Perhaps reflecting an increase interest in shooting rifles and handguns the Wildlife Division is seeing a substantial increase in the number of shooting range permits the agency sells.

The to-date figure for sales of the Wildlife Division’s one-day shooting range permit has grown 25.64 percent; from the 11,636 such permits sold to-date in 2015 to 14,620 thus far in 2016. Last year the agency issued 35,129 such permits.

Likewise the sale of annual range permits has climbed; this figure by 14.16 percent. To-date in 2015 the number of annual tags was 7,668 whereas its 2016 counterpart is 8,754. In 2016 the Wildlife Division sold 9,894 annual range permits.

Not surprisingly then the income generated by range permit sales has risen, too; up 15.4-percent thus far alone – from $250,447 to-date in 2015 to $289,022 to-date this year. Last year the Wildlife Division sold $413,101 worth of range permits, Burt said.

“There certainly is a lot of interest in firearms, and people wondering where they can shoot,” Windau said. “That’s particularly true if the person is unfamiliar with where to become a member of a sportsman’s or gun club.”

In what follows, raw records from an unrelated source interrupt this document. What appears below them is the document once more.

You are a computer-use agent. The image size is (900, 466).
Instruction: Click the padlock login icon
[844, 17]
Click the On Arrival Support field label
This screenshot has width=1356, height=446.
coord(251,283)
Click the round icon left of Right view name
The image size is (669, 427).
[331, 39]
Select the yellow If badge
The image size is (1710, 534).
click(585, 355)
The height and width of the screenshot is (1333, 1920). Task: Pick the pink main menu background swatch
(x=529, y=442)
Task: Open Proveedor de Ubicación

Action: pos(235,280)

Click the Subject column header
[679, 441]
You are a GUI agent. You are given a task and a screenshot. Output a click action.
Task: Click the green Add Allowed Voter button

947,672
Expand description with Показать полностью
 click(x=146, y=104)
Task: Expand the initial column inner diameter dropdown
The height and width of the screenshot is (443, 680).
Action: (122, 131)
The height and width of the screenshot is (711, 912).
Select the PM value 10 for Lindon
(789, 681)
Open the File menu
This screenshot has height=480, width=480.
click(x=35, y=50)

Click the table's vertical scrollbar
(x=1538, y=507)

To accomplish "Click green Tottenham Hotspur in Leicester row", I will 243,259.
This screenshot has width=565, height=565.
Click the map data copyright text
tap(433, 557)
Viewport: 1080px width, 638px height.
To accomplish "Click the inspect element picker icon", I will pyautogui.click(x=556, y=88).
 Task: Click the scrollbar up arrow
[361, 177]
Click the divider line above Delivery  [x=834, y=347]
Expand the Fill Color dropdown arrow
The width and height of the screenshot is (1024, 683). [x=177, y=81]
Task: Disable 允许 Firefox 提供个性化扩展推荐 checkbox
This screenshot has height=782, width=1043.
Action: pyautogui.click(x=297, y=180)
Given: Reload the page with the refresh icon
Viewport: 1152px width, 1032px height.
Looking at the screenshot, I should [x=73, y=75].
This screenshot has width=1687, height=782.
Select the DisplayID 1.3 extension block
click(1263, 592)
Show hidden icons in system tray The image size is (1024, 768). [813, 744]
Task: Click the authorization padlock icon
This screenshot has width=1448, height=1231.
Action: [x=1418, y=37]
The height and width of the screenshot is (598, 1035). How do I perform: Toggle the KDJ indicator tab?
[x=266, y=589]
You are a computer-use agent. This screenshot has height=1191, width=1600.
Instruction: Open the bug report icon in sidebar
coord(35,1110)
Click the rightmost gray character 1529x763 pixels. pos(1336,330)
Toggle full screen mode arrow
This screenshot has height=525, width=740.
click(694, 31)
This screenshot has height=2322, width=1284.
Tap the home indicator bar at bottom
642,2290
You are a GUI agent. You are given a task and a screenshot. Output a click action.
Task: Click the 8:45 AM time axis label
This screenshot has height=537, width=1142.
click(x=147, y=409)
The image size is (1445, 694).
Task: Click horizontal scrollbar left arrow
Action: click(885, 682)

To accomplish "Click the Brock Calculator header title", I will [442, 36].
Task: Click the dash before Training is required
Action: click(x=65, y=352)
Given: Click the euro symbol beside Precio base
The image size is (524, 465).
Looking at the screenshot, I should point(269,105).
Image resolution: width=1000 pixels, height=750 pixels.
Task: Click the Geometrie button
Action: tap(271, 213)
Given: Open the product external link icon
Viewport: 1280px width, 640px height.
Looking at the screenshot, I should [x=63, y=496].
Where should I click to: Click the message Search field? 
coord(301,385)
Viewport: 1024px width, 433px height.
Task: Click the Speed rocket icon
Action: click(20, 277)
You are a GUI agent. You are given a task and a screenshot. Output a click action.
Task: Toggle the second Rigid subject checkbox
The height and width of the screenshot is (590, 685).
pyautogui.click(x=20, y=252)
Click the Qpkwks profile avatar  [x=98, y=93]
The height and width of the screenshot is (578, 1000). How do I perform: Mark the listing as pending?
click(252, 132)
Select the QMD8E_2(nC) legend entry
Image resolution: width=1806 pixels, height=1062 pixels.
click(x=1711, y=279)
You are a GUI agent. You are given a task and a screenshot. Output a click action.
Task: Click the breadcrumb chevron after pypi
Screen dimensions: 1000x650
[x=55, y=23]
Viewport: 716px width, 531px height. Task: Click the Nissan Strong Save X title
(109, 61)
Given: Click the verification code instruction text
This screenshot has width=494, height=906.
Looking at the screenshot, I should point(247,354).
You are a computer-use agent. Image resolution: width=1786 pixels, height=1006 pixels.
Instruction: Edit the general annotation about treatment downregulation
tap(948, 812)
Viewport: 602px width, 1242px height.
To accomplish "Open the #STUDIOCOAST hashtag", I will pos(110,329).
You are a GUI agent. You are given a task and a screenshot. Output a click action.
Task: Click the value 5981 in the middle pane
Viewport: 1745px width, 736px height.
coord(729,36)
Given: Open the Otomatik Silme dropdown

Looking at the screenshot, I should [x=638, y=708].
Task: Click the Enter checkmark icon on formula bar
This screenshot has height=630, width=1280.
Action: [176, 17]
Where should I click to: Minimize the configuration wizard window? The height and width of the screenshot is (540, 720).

Certainly pleasing to the Wildlife Division has been sales of its official periodical “Wild Ohio” magazine. This is particularly true for the sales associated with persons buying or have bought either a hunting license or a fishing license. Instead of the usual $10 annual subscription price persons who buy or hold either a fishing license or a hunting license can also purchase an annual “Wild Ohio” subscription for $5.

In 2015 the to-date number of such $5 reduced cost subscriptions stood at 5,592. To date this year those sales are 8,445; a number which represents more subscriptions sold than for all of 2015 – 7,909 to be exact.

“We’re pleased that ‘Wild Ohio’ magazine sales have also increased compared to last year,” Hale said.

Still, “Wild Ohio” subscriptions for those persons who have not purchased a fishing or hunting license is $10 annually; and sales here have plummeted by nearly 37 percent, though actual paid subscriptions are small. Last year to-date the Wildlife Division sold 411 of the $10 annual subscriptions. To-date this year that figure stands at 563. For all of 2015 the Wildlife Division sold 852 “Wild Ohio” annual subscriptions at the $10 rate.

“We’re in the fourth year of paid circulation but it’s not really very expensive nor difficult to sign up for; most subscribers sigh-up when they buy a fishing of hunting license,” Windau said. “No question, more people are becoming aware of the magazine.”

Also, the to-date sale of the $15 Legacy stamps has risen: from 1,247 in 2015 to 1,612 to-date this year. In 2015 the Wildlife Division sold 2,270 Legacy stamps.

For $15 a Legacy stamp buyer gets a copy of the collector stamp, a “window cling” associated with the stamp program, and a commemorative card. Money raised via this program goes into the agency’s Endangered Species and Wildlife Diversity Fund.
Combining the sale of both “Wild Ohio” magazine subscriptions and Legacy stamps and the Wildlife Division has collected $79,399 to-date this year versus $57,085 to-date in 2015. For all of last year the Wildlife Division sold $101,573 worth of “Wild Ohio” subscriptions and Legacy stamps, Burt said.